### Supplied material
++++++++++++++++++++
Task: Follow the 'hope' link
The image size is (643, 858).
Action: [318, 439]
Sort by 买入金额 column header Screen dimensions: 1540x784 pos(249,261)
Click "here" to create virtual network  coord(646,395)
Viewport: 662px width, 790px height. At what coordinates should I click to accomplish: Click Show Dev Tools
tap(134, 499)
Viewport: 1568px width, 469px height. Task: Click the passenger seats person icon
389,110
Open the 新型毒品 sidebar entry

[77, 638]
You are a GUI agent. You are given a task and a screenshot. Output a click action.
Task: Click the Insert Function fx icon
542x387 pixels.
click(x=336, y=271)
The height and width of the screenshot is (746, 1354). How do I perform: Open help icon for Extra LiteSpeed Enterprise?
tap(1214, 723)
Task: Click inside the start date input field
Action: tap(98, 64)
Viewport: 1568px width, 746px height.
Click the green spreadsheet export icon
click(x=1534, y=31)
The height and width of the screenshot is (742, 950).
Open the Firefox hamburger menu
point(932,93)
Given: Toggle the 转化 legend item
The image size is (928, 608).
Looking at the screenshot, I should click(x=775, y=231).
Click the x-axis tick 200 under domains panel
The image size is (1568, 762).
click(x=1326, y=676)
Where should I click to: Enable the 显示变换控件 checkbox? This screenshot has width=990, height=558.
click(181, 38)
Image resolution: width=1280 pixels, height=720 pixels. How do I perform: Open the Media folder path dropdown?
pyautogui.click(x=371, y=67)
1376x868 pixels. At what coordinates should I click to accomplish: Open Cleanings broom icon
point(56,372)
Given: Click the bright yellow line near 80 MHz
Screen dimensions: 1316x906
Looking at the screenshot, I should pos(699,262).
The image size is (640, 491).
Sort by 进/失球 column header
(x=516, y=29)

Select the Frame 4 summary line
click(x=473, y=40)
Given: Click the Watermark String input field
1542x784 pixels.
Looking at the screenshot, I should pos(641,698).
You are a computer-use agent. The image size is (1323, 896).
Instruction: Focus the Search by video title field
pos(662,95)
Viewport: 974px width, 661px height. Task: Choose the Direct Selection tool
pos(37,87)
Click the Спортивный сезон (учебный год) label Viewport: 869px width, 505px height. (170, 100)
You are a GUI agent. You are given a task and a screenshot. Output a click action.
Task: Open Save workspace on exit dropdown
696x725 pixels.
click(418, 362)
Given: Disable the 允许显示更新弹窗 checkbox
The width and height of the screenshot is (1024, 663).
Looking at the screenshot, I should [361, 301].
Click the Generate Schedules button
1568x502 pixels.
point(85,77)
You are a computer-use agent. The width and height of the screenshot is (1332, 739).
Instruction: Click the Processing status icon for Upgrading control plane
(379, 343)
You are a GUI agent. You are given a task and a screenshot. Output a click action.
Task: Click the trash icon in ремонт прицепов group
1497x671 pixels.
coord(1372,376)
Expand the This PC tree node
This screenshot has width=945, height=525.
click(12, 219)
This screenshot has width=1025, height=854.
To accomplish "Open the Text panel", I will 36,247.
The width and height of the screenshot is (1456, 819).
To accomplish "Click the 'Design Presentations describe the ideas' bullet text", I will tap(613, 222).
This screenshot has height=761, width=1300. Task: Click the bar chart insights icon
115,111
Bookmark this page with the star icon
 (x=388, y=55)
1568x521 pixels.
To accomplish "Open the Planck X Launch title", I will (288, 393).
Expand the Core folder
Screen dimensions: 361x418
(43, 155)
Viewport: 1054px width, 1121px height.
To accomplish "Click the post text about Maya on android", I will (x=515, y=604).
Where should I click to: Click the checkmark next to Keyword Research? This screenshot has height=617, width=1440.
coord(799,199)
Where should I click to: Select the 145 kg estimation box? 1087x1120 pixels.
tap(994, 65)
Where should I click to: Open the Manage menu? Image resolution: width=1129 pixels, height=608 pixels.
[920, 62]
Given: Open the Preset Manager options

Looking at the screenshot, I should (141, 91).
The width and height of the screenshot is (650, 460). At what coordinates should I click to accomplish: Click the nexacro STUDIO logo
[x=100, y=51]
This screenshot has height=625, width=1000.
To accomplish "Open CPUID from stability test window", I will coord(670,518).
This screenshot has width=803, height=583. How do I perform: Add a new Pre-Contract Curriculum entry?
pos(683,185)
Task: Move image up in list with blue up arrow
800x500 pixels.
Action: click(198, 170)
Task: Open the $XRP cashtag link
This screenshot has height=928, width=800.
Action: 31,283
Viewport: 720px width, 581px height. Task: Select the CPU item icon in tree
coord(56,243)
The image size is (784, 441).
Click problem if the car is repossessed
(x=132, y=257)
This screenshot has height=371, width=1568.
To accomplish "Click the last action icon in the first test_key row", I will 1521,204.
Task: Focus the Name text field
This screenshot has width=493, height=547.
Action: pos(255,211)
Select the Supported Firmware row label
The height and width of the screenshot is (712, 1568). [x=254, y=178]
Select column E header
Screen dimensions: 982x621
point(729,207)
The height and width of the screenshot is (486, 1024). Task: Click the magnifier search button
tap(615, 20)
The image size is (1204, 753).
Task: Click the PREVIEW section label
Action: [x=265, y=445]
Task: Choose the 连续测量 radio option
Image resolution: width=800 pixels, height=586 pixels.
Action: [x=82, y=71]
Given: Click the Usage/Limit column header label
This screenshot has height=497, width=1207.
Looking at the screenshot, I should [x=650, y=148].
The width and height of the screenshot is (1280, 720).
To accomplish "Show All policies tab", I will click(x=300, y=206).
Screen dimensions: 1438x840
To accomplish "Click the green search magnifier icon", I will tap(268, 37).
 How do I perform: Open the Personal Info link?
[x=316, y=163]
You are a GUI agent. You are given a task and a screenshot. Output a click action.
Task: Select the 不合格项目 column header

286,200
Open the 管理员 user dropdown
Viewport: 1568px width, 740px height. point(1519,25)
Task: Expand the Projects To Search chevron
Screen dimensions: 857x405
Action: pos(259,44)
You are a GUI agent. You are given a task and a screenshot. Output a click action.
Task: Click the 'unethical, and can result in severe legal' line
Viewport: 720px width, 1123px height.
++++++++++++++++++++
### Action item
Set down each line of the material above without a single alteration.

### Solution for this task
Task: Follow the 'hope' link
The image size is (643, 858).
Action: [318, 439]
Sort by 买入金额 column header Screen dimensions: 1540x784 pos(249,261)
Click "here" to create virtual network  coord(646,395)
Viewport: 662px width, 790px height. At what coordinates should I click to accomplish: Click Show Dev Tools
tap(134, 499)
Viewport: 1568px width, 469px height. Task: Click the passenger seats person icon
389,110
Open the 新型毒品 sidebar entry

[77, 638]
You are a GUI agent. You are given a task and a screenshot. Output a click action.
Task: Click the Insert Function fx icon
542x387 pixels.
click(x=336, y=271)
The height and width of the screenshot is (746, 1354). How do I perform: Open help icon for Extra LiteSpeed Enterprise?
tap(1214, 723)
Task: Click inside the start date input field
Action: tap(98, 64)
Viewport: 1568px width, 746px height.
Click the green spreadsheet export icon
click(x=1534, y=31)
The height and width of the screenshot is (742, 950).
Open the Firefox hamburger menu
point(932,93)
Given: Toggle the 转化 legend item
The image size is (928, 608).
Looking at the screenshot, I should click(x=775, y=231).
Click the x-axis tick 200 under domains panel
The image size is (1568, 762).
click(x=1326, y=676)
Where should I click to: Enable the 显示变换控件 checkbox? This screenshot has width=990, height=558.
click(181, 38)
Image resolution: width=1280 pixels, height=720 pixels. How do I perform: Open the Media folder path dropdown?
pyautogui.click(x=371, y=67)
1376x868 pixels. At what coordinates should I click to accomplish: Open Cleanings broom icon
point(56,372)
Given: Click the bright yellow line near 80 MHz
Screen dimensions: 1316x906
Looking at the screenshot, I should pos(699,262).
The image size is (640, 491).
Sort by 进/失球 column header
(x=516, y=29)

Select the Frame 4 summary line
click(x=473, y=40)
Given: Click the Watermark String input field
1542x784 pixels.
Looking at the screenshot, I should pos(641,698).
You are a computer-use agent. The image size is (1323, 896).
Instruction: Focus the Search by video title field
pos(662,95)
Viewport: 974px width, 661px height. Task: Choose the Direct Selection tool
pos(37,87)
Click the Спортивный сезон (учебный год) label Viewport: 869px width, 505px height. (170, 100)
You are a GUI agent. You are given a task and a screenshot. Output a click action.
Task: Open Save workspace on exit dropdown
696x725 pixels.
click(418, 362)
Given: Disable the 允许显示更新弹窗 checkbox
The width and height of the screenshot is (1024, 663).
Looking at the screenshot, I should [361, 301].
Click the Generate Schedules button
1568x502 pixels.
point(85,77)
You are a computer-use agent. The width and height of the screenshot is (1332, 739).
Instruction: Click the Processing status icon for Upgrading control plane
(379, 343)
You are a GUI agent. You are given a task and a screenshot. Output a click action.
Task: Click the trash icon in ремонт прицепов group
1497x671 pixels.
coord(1372,376)
Expand the This PC tree node
This screenshot has width=945, height=525.
click(12, 219)
This screenshot has width=1025, height=854.
To accomplish "Open the Text panel", I will 36,247.
The width and height of the screenshot is (1456, 819).
To accomplish "Click the 'Design Presentations describe the ideas' bullet text", I will tap(613, 222).
This screenshot has height=761, width=1300. Task: Click the bar chart insights icon
115,111
Bookmark this page with the star icon
 (x=388, y=55)
1568x521 pixels.
To accomplish "Open the Planck X Launch title", I will (288, 393).
Expand the Core folder
Screen dimensions: 361x418
(43, 155)
Viewport: 1054px width, 1121px height.
To accomplish "Click the post text about Maya on android", I will (x=515, y=604).
Where should I click to: Click the checkmark next to Keyword Research? This screenshot has height=617, width=1440.
coord(799,199)
Where should I click to: Select the 145 kg estimation box? 1087x1120 pixels.
tap(994, 65)
Where should I click to: Open the Manage menu? Image resolution: width=1129 pixels, height=608 pixels.
[920, 62]
Given: Open the Preset Manager options

Looking at the screenshot, I should (141, 91).
The width and height of the screenshot is (650, 460). At what coordinates should I click to accomplish: Click the nexacro STUDIO logo
[x=100, y=51]
This screenshot has height=625, width=1000.
To accomplish "Open CPUID from stability test window", I will coord(670,518).
This screenshot has width=803, height=583. How do I perform: Add a new Pre-Contract Curriculum entry?
pos(683,185)
Task: Move image up in list with blue up arrow
800x500 pixels.
Action: click(198, 170)
Task: Open the $XRP cashtag link
This screenshot has height=928, width=800.
Action: 31,283
Viewport: 720px width, 581px height. Task: Select the CPU item icon in tree
coord(56,243)
The image size is (784, 441).
Click problem if the car is repossessed
(x=132, y=257)
This screenshot has height=371, width=1568.
To accomplish "Click the last action icon in the first test_key row", I will 1521,204.
Task: Focus the Name text field
This screenshot has width=493, height=547.
Action: pos(255,211)
Select the Supported Firmware row label
The height and width of the screenshot is (712, 1568). [x=254, y=178]
Select column E header
Screen dimensions: 982x621
point(729,207)
The height and width of the screenshot is (486, 1024). Task: Click the magnifier search button
tap(615, 20)
The image size is (1204, 753).
Task: Click the PREVIEW section label
Action: [x=265, y=445]
Task: Choose the 连续测量 radio option
Image resolution: width=800 pixels, height=586 pixels.
Action: [x=82, y=71]
Given: Click the Usage/Limit column header label
This screenshot has height=497, width=1207.
Looking at the screenshot, I should [x=650, y=148].
The width and height of the screenshot is (1280, 720).
To accomplish "Show All policies tab", I will click(x=300, y=206).
Screen dimensions: 1438x840
To accomplish "Click the green search magnifier icon", I will tap(268, 37).
 How do I perform: Open the Personal Info link?
[x=316, y=163]
You are a GUI agent. You are given a task and a screenshot. Output a click action.
Task: Select the 不合格项目 column header

286,200
Open the 管理员 user dropdown
Viewport: 1568px width, 740px height. point(1519,25)
Task: Expand the Projects To Search chevron
Screen dimensions: 857x405
Action: pos(259,44)
You are a GUI agent. You are given a task and a screenshot. Output a click action.
Task: Click the 'unethical, and can result in severe legal' line
Viewport: 720px width, 1123px height.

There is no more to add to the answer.